Inginnya bersikap tenang, tapi pikirannya terlanjur semrawut oleh bisikan-bisikan negatif yang membuatnya merasakan perasaan ‘kembali ditinggalkan’ dan karena hal itu rasa percaya dirinya menurun drastis.
Menyerah karena terlalu lama menunggu dan langit sudah berubah malam, Tuan Minos beranjak pergi. Berpikir untuk kembali mengurung diri di ruangan pribadi, menyudahi pikirannya yang terus berkecamuk dalam masalah ini.
Tapi baru beberapa langkah kakinya bergerak melaju, suara pintu berderit pertanda terbuka langsung membuatnya menoleh. Pandangannya seketika mendarat pada gadis berambut panjang yang memasang ekspresi ketakutan.
“Kenapa kau pulang telat?! Bukankah aku sudah bilang untuk kembali sebelum matahari tenggelam? Dan kemana saja kau pergi bersama para binatang bodoh itu?!” Tak tanggung-tanggung, Tuan Minos mencecari banyak pertanyaan pada Naina.
Dan Naina yang sadar sudah melakukan kesalahan lantas menundukkan kepala, bingung harus menjawab dan menjelaskan semuanya mulai dari mana.
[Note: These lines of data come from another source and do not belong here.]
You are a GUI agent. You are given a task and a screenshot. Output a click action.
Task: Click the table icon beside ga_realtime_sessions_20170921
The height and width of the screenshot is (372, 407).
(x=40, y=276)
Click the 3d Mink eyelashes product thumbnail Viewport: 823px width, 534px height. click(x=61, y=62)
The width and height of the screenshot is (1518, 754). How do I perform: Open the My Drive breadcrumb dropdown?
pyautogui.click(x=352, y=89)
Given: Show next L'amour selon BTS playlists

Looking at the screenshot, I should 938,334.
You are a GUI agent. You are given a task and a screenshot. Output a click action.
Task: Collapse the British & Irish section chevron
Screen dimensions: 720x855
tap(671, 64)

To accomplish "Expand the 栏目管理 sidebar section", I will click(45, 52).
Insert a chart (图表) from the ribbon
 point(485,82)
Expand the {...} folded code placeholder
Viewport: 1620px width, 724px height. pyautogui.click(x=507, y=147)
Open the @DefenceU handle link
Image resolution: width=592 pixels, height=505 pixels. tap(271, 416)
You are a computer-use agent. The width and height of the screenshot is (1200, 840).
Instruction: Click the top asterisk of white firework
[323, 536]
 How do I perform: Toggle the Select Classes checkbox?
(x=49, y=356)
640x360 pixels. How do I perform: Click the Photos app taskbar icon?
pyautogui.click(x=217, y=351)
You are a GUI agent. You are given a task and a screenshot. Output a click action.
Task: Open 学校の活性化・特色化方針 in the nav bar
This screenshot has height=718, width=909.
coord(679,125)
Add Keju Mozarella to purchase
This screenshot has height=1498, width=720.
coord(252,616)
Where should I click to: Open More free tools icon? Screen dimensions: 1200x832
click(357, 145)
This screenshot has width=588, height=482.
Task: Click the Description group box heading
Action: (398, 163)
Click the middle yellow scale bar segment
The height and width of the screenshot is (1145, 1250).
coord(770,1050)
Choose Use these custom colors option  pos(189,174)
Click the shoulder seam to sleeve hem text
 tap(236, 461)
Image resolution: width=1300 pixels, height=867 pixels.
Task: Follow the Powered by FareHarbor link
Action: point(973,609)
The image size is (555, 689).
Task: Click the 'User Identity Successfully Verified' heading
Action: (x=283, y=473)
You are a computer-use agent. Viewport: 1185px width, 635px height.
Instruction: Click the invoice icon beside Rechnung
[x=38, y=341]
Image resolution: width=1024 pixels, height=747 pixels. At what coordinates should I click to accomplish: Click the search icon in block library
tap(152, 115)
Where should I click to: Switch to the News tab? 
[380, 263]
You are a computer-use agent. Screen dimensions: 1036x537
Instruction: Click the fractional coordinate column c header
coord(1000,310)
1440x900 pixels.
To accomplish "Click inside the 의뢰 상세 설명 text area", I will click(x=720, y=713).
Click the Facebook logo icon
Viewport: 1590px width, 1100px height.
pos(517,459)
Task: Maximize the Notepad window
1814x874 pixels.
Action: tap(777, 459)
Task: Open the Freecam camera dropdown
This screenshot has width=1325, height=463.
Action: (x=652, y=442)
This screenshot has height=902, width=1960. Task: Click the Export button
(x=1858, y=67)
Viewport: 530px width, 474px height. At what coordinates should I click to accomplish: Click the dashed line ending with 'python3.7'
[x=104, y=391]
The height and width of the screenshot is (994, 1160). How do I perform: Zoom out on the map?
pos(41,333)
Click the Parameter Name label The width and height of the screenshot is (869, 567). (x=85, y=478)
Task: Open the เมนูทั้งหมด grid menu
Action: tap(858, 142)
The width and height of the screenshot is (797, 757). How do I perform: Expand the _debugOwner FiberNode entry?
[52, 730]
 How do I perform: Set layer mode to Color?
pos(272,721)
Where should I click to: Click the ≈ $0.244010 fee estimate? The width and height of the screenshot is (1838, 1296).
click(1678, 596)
Perjalanannya bersama binatang-binatang berbulu putih sulit untuk dirinya jelaskan.
“Kau tuli?! Aku bertanya padamu!” sentak Tuan Minos, kakinya perlahan melaju, mengikis jarak antara dirinya dengan gadis itu.
Seiring dengan derap langkah kaki pria itu yang kian mendekat, Naina tidak mampu mengangkat pandangannya. “Ma-maafkan aku, Tuan. Tapi aku ... Tidak bisa menjelaskan—”
“Apa katamu?!” potong Tuan Minos, gerakan kakinya terhenti saat tersisa hanya satu langkah lagi dengan Naina. “Kenapa kau tidak bisa menjelaskannya?! Apa yang sedang kau sembunyikan dariku?!”
Naina semakin kalang kabut tatkala terus menerus dipojokkan. “A-anu, Tuan. A-aku...” Tidak ada kalimat sempurna yang bisa dipahami. Ia bicara tidak jelas, terbata-bata dengan napas yang patah-patah.
Mencengkram dagu gadis itu dengan kuat, Tuan Minos membuat Naina menatap padanya. “Aku tidak mau tahu, mulai detik ini, aku tidak mengizinkanmu pergi ke hutan itu lagi dan menemui para binatang di sana!”
“Ta-tapi— Tuan?” Naina mengedipkan mata berkali-kali, sorot matanya meminta penjelasan, merasa tidak terima dengan perintah itu.
“Kenapa? Kau sudah bisa mulai menanam bahan masakan di taman belakang kastil. Tidak perlu lagi berkeliaran di hutan. Aku benar-benar akan membunuhmu jika kau berani menemui mereka lagi!” final Tuan Minos tanpa menerima bantahan apapun.